Directions for this task:
Among the entries that follow, some lines contain the word "give". Show all of them.

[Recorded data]
************

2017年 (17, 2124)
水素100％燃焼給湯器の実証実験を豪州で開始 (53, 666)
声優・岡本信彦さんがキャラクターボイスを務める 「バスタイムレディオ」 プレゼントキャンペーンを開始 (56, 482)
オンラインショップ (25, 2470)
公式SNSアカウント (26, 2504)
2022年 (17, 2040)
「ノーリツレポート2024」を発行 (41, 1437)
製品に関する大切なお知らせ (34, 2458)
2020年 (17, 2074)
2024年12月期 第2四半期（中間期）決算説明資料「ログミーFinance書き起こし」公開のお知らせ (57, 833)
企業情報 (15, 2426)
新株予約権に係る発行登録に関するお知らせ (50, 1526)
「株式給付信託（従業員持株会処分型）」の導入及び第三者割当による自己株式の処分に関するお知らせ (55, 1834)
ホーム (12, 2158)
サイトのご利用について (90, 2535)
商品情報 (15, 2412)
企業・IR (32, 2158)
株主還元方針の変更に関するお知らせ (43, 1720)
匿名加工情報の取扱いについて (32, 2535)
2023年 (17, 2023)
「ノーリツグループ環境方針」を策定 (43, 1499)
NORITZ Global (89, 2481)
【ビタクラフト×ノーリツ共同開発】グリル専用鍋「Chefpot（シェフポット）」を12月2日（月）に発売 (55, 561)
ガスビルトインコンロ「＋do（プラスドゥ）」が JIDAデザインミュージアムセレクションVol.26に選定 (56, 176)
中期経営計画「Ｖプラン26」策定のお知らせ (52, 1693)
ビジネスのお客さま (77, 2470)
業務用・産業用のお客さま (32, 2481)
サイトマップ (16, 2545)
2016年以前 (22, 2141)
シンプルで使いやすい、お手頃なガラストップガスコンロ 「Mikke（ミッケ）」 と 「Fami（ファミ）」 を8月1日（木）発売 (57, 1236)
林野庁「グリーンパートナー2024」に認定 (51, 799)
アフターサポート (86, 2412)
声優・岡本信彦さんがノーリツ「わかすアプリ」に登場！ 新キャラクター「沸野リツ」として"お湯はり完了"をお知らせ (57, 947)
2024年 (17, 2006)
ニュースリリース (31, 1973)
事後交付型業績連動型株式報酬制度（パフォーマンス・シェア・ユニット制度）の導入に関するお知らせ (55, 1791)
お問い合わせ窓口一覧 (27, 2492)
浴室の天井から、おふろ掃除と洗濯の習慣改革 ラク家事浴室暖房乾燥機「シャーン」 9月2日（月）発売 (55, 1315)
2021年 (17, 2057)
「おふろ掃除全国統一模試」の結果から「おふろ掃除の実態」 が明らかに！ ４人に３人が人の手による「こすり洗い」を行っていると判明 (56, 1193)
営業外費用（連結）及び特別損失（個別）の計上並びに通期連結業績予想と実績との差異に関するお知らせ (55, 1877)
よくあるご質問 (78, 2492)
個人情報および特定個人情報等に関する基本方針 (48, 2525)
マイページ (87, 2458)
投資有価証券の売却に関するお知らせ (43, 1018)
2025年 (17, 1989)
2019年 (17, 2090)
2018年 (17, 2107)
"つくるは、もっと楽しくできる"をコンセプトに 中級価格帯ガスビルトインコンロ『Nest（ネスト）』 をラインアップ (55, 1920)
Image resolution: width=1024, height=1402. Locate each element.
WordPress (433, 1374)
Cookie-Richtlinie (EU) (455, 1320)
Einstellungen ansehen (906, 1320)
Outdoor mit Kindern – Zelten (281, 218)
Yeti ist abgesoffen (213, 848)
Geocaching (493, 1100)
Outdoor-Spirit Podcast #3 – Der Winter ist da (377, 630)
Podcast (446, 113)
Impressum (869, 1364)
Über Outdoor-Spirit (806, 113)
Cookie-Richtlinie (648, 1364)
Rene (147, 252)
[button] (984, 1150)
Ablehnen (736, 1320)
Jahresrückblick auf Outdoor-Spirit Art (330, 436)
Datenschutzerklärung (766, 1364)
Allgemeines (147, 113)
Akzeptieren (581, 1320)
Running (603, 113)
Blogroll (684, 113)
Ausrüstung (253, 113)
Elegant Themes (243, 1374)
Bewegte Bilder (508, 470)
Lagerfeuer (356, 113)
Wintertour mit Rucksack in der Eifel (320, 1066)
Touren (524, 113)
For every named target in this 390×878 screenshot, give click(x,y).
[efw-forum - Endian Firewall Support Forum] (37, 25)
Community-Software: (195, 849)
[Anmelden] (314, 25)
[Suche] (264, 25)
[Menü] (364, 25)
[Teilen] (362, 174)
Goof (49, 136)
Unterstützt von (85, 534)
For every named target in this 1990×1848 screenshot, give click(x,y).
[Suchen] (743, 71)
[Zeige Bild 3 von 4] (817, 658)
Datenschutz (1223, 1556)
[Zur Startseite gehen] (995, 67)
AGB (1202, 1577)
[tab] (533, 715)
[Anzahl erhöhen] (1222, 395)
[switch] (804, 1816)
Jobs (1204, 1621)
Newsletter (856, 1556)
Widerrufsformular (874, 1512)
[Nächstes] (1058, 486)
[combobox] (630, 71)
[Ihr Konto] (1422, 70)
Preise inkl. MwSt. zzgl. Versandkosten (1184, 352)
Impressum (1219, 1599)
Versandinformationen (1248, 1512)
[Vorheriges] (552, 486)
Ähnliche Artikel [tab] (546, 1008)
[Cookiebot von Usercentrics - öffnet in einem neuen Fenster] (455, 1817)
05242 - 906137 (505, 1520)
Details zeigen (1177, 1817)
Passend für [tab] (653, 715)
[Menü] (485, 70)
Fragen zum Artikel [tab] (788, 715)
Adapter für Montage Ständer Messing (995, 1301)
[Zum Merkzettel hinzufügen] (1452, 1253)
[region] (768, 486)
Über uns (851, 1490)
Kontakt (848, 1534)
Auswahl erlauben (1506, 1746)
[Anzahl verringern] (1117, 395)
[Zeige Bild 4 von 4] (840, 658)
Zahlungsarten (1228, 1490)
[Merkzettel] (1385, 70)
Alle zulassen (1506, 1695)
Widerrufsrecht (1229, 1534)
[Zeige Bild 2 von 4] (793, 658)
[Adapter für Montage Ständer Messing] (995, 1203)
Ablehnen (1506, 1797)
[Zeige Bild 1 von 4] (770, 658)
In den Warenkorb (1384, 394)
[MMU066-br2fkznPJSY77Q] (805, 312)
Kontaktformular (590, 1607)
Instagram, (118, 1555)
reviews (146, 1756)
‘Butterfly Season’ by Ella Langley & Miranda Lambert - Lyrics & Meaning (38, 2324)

************

Result below:
For every named target in this 390×878 screenshot, give click(x,y).
For every named target in this 1990×1848 screenshot, give click(x,y).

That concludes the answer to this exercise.